Stored data:
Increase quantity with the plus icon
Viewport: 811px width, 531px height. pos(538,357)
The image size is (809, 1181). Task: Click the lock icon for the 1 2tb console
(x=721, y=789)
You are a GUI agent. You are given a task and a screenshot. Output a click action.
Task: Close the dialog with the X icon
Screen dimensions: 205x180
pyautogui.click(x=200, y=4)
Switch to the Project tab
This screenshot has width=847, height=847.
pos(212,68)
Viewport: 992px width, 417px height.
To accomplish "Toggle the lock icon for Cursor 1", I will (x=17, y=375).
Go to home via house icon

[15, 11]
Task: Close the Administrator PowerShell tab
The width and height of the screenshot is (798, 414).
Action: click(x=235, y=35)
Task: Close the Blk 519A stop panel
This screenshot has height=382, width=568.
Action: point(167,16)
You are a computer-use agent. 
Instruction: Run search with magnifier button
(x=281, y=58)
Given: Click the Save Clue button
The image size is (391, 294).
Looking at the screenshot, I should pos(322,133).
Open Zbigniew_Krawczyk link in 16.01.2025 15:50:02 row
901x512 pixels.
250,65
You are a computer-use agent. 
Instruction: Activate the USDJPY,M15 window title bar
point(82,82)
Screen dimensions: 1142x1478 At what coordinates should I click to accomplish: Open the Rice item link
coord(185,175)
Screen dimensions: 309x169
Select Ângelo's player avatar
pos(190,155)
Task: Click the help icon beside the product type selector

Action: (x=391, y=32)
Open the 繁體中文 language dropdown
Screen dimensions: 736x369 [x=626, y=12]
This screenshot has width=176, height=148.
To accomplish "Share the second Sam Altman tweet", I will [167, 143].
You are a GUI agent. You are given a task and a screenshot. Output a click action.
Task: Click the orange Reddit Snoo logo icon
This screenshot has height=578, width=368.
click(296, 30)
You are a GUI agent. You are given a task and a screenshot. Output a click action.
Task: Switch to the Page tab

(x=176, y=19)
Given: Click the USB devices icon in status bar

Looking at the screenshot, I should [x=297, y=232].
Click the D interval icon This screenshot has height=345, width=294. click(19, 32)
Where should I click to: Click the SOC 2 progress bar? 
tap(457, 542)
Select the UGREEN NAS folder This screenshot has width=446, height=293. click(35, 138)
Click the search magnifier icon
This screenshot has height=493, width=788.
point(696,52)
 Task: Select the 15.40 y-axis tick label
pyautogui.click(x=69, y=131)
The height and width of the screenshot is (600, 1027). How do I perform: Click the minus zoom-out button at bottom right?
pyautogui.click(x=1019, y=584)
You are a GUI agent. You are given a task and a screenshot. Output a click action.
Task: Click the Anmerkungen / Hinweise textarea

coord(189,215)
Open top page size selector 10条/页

WORK TO COMPLETE:
In the records above, copy exactly the lines from the one that contains "Task: Click the Anmerkungen" through the last, and nothing else.

REPLY TO THE EXERCISE:
Task: Click the Anmerkungen / Hinweise textarea

coord(189,215)
Open top page size selector 10条/页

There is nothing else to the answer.